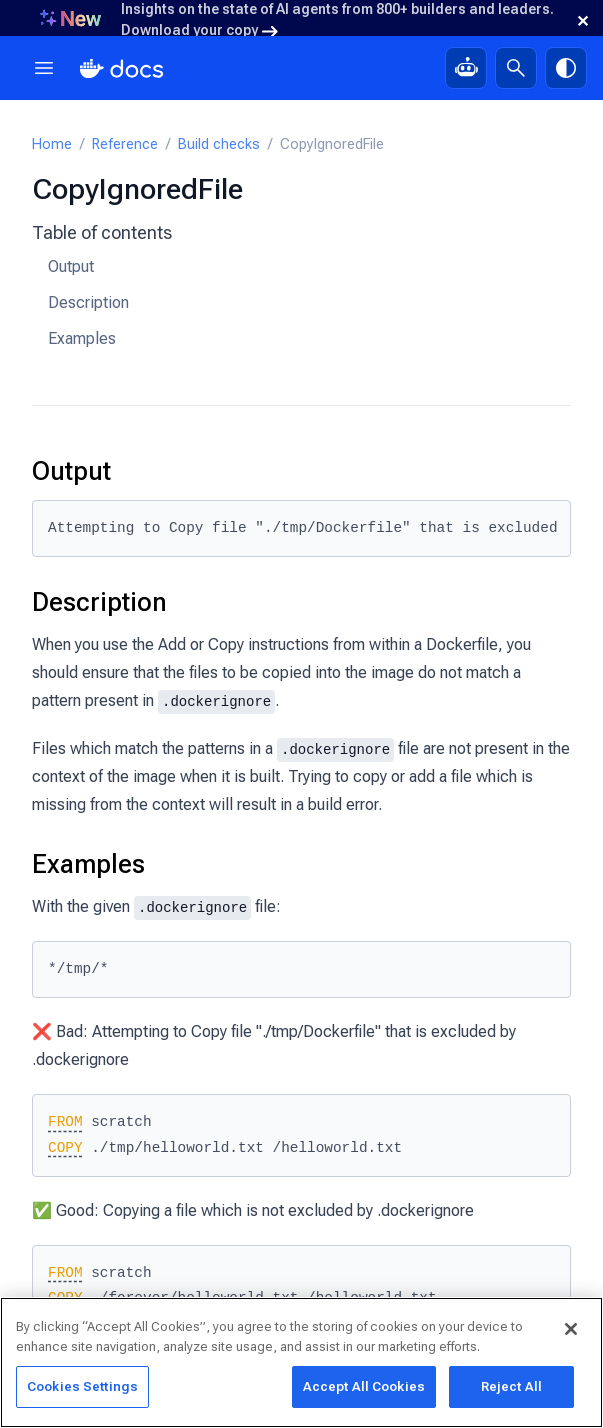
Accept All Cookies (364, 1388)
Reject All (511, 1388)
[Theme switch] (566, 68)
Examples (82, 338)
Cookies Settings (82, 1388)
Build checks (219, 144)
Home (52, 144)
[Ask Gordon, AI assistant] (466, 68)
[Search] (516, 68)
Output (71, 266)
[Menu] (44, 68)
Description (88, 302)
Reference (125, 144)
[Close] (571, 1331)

______

[AIM OF THE EXERCISE]:
Quote every line of the material above word for word, leaving the pictures out.

[RESPONSE]:
Accept All Cookies (364, 1388)
Reject All (511, 1388)
[Theme switch] (566, 68)
Examples (82, 338)
Cookies Settings (82, 1388)
Build checks (219, 144)
Home (52, 144)
[Ask Gordon, AI assistant] (466, 68)
[Search] (516, 68)
Output (71, 266)
[Menu] (44, 68)
Description (88, 302)
Reference (125, 144)
[Close] (571, 1331)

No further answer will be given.